Collected data
+++++

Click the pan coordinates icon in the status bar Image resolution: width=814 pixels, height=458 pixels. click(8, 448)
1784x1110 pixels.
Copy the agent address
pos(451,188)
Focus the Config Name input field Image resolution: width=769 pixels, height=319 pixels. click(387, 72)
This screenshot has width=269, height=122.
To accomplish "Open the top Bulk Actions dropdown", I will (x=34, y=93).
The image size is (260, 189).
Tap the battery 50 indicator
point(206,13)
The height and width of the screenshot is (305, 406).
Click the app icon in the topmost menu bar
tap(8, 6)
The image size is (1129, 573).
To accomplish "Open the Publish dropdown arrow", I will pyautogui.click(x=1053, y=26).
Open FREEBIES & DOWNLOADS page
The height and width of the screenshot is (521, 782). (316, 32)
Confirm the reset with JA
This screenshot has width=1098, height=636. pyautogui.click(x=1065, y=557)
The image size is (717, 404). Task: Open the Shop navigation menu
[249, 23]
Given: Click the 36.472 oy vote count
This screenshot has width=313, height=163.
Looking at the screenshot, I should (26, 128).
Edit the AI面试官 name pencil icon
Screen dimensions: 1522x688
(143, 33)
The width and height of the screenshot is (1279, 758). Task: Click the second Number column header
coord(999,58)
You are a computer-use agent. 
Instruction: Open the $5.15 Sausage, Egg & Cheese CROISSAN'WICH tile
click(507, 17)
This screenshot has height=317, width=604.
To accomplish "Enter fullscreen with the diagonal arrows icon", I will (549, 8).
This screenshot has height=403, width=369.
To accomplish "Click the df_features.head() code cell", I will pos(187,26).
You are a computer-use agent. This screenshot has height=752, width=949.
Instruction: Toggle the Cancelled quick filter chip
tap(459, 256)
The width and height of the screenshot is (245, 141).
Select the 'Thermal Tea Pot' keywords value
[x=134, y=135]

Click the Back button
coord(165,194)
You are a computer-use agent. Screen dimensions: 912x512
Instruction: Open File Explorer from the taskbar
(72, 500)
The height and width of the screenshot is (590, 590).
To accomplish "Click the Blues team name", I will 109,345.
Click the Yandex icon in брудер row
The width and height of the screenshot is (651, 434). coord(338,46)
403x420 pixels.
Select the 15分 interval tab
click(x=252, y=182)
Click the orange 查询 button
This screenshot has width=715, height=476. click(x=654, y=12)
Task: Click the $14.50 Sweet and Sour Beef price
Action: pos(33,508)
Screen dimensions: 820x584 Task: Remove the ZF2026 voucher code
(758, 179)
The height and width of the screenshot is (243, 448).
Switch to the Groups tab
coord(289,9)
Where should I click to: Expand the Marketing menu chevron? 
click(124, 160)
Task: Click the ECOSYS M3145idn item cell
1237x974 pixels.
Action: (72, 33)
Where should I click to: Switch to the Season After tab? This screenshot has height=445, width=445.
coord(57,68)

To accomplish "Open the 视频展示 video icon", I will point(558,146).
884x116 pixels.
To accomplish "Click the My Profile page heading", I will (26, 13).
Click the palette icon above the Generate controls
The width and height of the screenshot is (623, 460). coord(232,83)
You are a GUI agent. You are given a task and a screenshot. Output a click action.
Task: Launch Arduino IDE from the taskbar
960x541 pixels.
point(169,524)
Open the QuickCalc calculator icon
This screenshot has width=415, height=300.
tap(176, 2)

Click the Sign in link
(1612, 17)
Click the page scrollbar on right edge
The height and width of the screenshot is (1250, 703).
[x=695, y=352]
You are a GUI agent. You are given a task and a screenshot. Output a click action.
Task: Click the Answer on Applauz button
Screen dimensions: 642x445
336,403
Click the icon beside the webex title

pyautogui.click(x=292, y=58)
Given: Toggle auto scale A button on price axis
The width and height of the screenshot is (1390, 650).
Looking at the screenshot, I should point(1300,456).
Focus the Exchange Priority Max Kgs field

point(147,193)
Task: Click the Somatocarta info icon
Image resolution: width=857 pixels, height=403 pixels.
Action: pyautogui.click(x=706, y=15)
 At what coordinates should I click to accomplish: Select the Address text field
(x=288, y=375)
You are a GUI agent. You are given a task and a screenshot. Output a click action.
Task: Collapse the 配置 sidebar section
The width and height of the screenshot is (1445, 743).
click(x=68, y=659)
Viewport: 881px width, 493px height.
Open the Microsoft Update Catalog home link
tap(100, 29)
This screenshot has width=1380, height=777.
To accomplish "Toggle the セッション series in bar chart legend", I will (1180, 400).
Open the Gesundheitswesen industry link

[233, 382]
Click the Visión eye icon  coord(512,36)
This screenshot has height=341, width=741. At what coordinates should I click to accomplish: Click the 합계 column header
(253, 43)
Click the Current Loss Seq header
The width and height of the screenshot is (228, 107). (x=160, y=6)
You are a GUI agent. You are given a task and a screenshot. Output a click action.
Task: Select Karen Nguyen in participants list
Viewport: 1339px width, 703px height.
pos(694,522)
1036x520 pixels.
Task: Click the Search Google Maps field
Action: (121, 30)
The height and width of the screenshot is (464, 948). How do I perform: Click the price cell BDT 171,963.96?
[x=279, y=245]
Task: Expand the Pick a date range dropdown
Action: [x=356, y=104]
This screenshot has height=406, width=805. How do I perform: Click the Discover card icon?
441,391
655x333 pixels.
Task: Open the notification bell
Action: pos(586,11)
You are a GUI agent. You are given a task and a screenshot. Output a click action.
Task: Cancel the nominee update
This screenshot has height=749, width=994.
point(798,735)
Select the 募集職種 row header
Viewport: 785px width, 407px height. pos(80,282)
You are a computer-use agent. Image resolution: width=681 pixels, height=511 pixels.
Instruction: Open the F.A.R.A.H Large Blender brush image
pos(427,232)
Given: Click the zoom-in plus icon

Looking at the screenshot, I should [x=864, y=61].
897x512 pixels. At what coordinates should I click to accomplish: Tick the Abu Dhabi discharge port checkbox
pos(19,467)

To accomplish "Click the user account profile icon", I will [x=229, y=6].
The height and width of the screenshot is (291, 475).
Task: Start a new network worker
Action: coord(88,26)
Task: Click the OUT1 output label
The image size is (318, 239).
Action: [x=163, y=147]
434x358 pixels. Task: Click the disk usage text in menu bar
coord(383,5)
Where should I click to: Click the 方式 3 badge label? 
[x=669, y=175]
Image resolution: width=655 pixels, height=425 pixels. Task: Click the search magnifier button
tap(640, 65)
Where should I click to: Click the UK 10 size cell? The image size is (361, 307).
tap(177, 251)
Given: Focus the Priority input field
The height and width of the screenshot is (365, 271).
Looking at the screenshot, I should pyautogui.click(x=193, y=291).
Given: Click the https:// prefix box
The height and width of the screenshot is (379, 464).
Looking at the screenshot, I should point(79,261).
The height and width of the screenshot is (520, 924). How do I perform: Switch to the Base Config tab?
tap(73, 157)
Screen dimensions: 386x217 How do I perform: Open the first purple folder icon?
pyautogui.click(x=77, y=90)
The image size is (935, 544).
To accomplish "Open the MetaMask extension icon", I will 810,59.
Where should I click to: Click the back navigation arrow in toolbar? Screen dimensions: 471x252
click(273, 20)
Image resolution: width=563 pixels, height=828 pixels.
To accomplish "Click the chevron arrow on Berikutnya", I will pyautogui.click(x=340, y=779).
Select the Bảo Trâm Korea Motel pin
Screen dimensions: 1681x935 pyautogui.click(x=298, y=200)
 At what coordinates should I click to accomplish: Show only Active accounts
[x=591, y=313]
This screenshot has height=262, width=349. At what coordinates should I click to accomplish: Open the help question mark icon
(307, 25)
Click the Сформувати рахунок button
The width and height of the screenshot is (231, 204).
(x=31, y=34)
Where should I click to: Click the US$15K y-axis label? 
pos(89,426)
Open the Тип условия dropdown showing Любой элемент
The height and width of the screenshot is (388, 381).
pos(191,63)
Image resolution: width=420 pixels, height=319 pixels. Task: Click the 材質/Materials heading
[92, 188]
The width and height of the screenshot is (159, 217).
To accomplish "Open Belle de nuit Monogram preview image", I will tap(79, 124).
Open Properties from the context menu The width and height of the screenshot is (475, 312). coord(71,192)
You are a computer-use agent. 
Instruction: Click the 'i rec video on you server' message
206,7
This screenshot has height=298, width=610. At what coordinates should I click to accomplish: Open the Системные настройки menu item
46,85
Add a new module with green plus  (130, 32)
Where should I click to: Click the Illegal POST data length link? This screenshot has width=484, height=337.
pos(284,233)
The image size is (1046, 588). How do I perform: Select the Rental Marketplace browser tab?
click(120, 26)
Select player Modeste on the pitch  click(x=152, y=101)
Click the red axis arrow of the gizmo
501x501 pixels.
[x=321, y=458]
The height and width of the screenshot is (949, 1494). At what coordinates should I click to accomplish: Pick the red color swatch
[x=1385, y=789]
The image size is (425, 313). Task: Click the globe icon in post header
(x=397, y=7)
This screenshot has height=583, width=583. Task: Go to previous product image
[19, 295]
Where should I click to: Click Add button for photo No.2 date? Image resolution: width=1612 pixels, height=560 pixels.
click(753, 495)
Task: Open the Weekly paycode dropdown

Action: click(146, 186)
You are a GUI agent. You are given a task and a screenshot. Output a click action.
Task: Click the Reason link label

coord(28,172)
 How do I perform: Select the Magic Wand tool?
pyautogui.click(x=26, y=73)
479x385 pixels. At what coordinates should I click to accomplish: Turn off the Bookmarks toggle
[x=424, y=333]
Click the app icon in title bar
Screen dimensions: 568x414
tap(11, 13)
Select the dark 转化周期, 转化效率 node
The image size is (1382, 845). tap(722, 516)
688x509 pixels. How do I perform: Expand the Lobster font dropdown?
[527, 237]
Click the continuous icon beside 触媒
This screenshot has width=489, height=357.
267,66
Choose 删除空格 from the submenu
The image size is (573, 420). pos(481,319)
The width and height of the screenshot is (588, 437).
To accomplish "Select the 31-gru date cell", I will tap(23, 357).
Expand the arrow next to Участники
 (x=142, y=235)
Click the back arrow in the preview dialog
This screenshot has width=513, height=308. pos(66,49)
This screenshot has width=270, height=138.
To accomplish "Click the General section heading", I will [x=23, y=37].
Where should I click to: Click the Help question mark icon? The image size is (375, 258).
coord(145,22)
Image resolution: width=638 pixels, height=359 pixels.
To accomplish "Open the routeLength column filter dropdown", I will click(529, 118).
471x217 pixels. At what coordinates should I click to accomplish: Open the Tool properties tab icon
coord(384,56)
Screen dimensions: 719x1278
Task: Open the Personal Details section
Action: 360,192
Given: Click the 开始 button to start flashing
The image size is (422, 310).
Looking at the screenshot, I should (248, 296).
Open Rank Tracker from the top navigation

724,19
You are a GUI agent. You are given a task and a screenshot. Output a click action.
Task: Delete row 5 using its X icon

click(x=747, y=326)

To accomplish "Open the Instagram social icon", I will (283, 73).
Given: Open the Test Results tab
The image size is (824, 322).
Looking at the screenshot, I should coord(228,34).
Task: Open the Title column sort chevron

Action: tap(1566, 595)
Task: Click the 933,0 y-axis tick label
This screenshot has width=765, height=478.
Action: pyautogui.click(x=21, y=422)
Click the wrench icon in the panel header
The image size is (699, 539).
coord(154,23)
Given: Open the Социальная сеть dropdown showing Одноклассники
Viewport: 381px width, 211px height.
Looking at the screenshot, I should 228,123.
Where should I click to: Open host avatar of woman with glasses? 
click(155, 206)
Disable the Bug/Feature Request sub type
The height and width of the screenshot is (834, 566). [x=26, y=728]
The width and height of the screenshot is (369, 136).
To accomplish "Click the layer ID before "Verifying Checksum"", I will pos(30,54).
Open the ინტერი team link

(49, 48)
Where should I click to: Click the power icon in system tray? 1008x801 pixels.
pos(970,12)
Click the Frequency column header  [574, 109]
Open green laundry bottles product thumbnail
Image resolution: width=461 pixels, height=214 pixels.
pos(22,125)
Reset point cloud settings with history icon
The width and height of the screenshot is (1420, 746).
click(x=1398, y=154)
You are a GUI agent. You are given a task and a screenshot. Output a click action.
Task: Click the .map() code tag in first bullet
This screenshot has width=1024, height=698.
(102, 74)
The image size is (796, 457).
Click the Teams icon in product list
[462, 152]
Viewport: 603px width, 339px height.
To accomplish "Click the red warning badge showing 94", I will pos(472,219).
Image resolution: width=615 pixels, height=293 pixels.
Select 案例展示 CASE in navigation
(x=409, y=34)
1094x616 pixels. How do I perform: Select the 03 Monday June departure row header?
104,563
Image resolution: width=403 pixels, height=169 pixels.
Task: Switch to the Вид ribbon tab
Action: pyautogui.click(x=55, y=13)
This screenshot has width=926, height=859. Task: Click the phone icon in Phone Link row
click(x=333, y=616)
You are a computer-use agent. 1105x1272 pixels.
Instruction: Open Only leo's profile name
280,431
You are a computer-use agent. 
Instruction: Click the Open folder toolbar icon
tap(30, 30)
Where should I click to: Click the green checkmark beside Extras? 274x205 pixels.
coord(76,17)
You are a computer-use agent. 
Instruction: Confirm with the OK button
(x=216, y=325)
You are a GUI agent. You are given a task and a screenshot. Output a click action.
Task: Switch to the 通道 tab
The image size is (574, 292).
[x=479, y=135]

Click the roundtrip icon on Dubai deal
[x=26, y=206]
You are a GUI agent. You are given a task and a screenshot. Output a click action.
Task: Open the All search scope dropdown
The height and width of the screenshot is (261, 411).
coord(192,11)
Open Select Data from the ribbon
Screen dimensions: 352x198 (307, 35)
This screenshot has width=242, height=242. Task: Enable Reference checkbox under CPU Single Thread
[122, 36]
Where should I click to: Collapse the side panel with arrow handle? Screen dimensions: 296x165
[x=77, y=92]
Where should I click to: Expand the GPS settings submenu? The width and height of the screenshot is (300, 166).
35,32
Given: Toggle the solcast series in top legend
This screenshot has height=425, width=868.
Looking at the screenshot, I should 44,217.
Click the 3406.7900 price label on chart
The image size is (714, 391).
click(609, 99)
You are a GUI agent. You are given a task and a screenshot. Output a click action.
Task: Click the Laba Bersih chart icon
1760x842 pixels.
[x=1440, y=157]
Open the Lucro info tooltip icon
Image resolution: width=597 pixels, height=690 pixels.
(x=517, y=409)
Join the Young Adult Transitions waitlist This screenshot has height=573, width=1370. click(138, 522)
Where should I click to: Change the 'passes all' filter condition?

+++++

Return every line from the entries that holds the string "showing".

*Response area*:
Open the Тип условия dropdown showing Любой элемент
Given: Open the Социальная сеть dropdown showing Одноклассники
To accomplish "Click the red warning badge showing 94", I will pos(472,219).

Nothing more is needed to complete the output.